Das Problem ist doch historisch bedingt. Man wollte uns nach dem zweiten Weltkrieg keine funktionierenden Streitkräfte mehr lassen. Spiegel hat das doch in den 60ern schon festgestellt: "Nur bedingt abwehrbereit". Die Bundeswehr wurde damals mit dem Gedanken im Hinterkopf gegründet, dass ja der Ami da ist, der uns kräftig hilft, wenn's ernst wird. Hier fand nur leider nie ein Umdenken statt, auch nach dem Abzug der Amis.
Ewiger Frieden und der ignorante Pazifismus, der sich mit den 68ern breit gemacht hat, taten dann ihr übriges. Viele Deutsche sind doch heutzutage sogar der Meinung, dass man gar keine Armee mehr bräuchte, ist doch überall Frieden und Wohlstand. Idiotie pur.
Die aktuelle "Schlagkraft" Deutschlands liegt wohl in den internationalen wirtschaftlichen Beziehungen. Wir sind wichtiger Partner von so vielen Ländern, warum sollten sie uns angreifen?
Tu mir doch mal einen Gefallen, und recherchiere, was mit Venedig, Genua und Co. passiert ist. Die hatten auch starke internationale wirtschaftliche Beziehungen und heute ist trotzdem nichts mehr von diesen einst mächtigen Staaten übrig. Außer Touristenattraktionen vielleicht.
Eine Sache finde ich echt lustig: wir bauen und entwickeln mitunter die modernsten Waffen und Waffensysteme der Welt und verkaufen das Zeug auf mehreren Kontinenten, schaffen es aber nicht den eigenen Fuhrpark richtig zu warten.

Demnächst werden wahrscheinlich die ADAC- und andere Rettungshubschrauber mit Bordkanonen bestückt und in den Irak oder ans Horn von Afrika geschickt. So gut die zivilen Hubschrauberstaffeln hier (Bergwacht, Polizei, Notarztzubringer, ...) in Schuss sind, so schlecht sieht es bei der Bundeswehr aus haha!
Das ist ein sehr wichtiger Punkt. Wir können es ja. Das ist nicht so wie in der Ukraine, wo 1000 neue Gewehre für die Division bestellt werden und nachdem sich jeder Beamte und Offizier sein Stück vom Kuchen genommen hat 500 gebrauchte dort ankommen.
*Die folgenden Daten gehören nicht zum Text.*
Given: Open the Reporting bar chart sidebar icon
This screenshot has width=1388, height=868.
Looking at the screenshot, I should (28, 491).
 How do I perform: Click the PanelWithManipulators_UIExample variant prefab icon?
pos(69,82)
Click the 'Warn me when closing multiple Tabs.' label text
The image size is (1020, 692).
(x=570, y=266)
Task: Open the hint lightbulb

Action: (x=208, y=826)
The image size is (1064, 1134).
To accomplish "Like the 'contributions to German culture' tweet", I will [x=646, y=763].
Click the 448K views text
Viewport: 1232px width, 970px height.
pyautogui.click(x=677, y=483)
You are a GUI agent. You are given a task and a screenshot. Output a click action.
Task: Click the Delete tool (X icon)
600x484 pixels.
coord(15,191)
Wir haben die Industrie, die Logistik und das Management. Es ist nur einfach nicht gefragt. Gelder versickern in völlig maroden Strukturen und keiner tut was. Und das ist auch nichts neues. Wenn man mit Leuten aus der Truppe redet kommt das eigentlich immer durch.
Die völlig unzureichende Ausrüstung unserer Truppen in Afghanistan war ja schon mehrmals Thema in diversen Medien und wurde auch so vom Generalinspekteur angeprangert. Passiert ist nichts. Schuld ist die Politik, man stelle sich mal vor die würden noch mehr Geld reinpumpen, Wehretat und Militär sind einfach zu unbeliebt beim Volk. Deswegen finde ich es schön wie die von der Leyen jetzt auf die Schnauze fliegt. Vielleicht tut sich ja nach dieser internationalen Blamage endlich was.
Mein Ratschlag: einige Gelder bereitstellen und in einem halben Jahr ein großangelegtes Manöver ansetzen, an dem die ganze Truppe, inklusive Luftwaffe, Marine und Reserve, beteiligt ist. Die beteiligten Einheiten sind in völlige Gefechtsbereitschaft zu versetzen. Die Führung einer jeden Teileinheit, die es nicht schafft wie gefordert am Manöver teilzunehmen, wird rigoros abgesägt und ersetzt; ggf. auch die ganze Einheit aufgelöst und umstrukturiert.
Wenn man mal die ganzen Altlasten los ist, kann man langsam mit dem Neuaufbau beginnen.